Unfortunately, after 3 weeks of successfully verifying my return they is still no sign of my refund status. I just keep seeing the following generic message when checking the IRS refund status tool.

Refund Still processing

Now there are lots of reasons a refund can be delayed or be lower than expected, but I checked and most of these don’t apply to me. So after doing some research and checking social media, I saw many taxpayers reporting delays with refunds after verifying their identity and seeing no obvious issues with their e-filed returns.

So one hypothesis is I have is that the IRS is purposely going slow and delaying larger than average tax refund payments this year for a specific, yet unofficial reason.

What is this reason? The answer is to preserve money so that Congress has more time to resolve the debt ceiling debate.

Because tax receipts make up over 80% of all government funding, by delaying refund payments the Treasury keeps more money on its balance sheet allowing it pay out other (more urgent) government obligations.

The IRS, which is under Treasury department, can easily and legally justify delays by saying additional reviews and processing is needed. Case in point, the additional 60-day review letters which seem to be getting more common.

Given that Congress could take weeks to resolve the debt ceiling impasse they need to preserve money and the above refund delay payment tactic has been used in past debt-ceiling fights. So I would not at all be surprised that the Treasury/IRS is slow rolling IRS refund payments again this year.

This would go a long way to explaining why tax payers with regular returns and no apparent identity or fraud issues are seeing delays in refund payments, well after the end of the regular tax season.

Leave a comment below with your thoughts.

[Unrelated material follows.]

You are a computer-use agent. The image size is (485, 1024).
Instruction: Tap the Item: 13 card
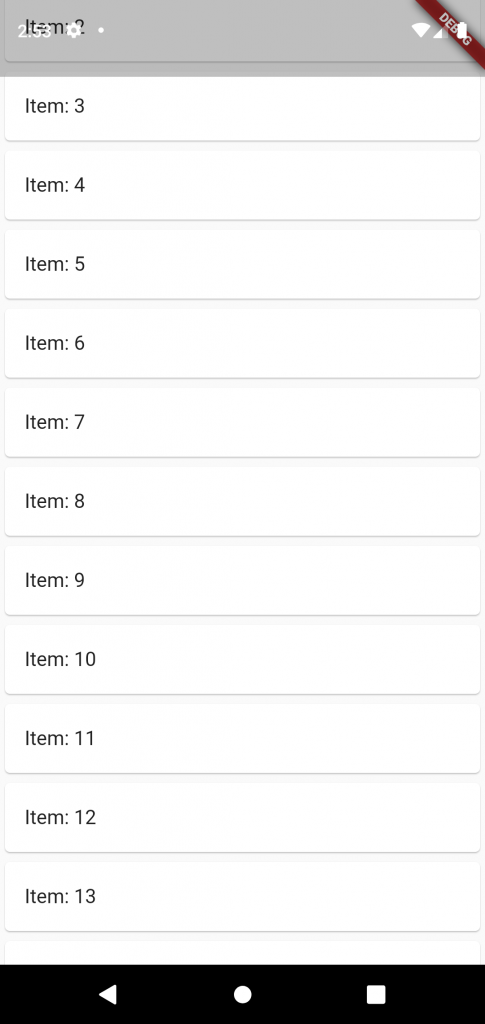tap(242, 896)
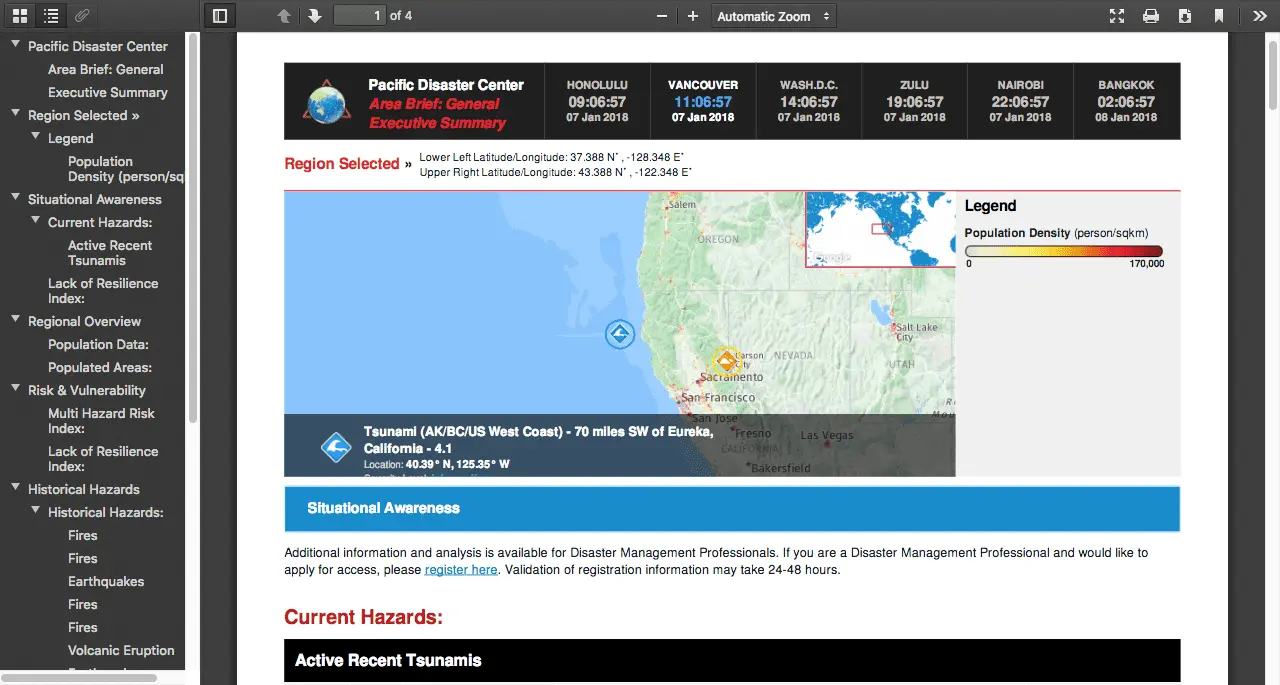
Task: Select Earthquakes in the outline
Action: pyautogui.click(x=105, y=581)
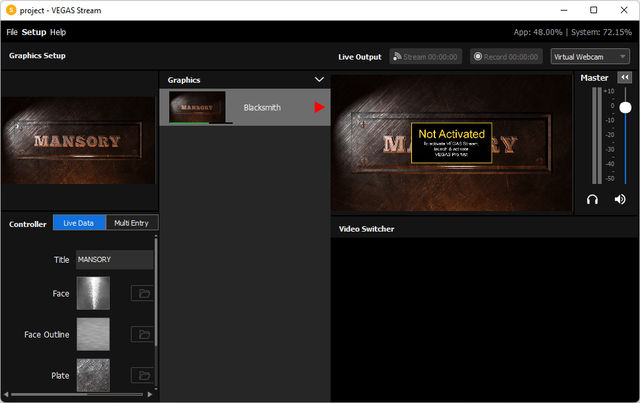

Millions Continue to Wait for Their Return & Refund to be Processed

The IRS continues to release updated data on ongoing processing delays in its latest operations update. This includes the following key data points (as of the end of April 2023):

Nearly 4 million unprocessed individual returns from the current and past tax year that need some kind or review or correction. More than half (2.7 million) require error correction or other special handling, with the rest being paper returns that take longer to be waiting to be reviewed and processed.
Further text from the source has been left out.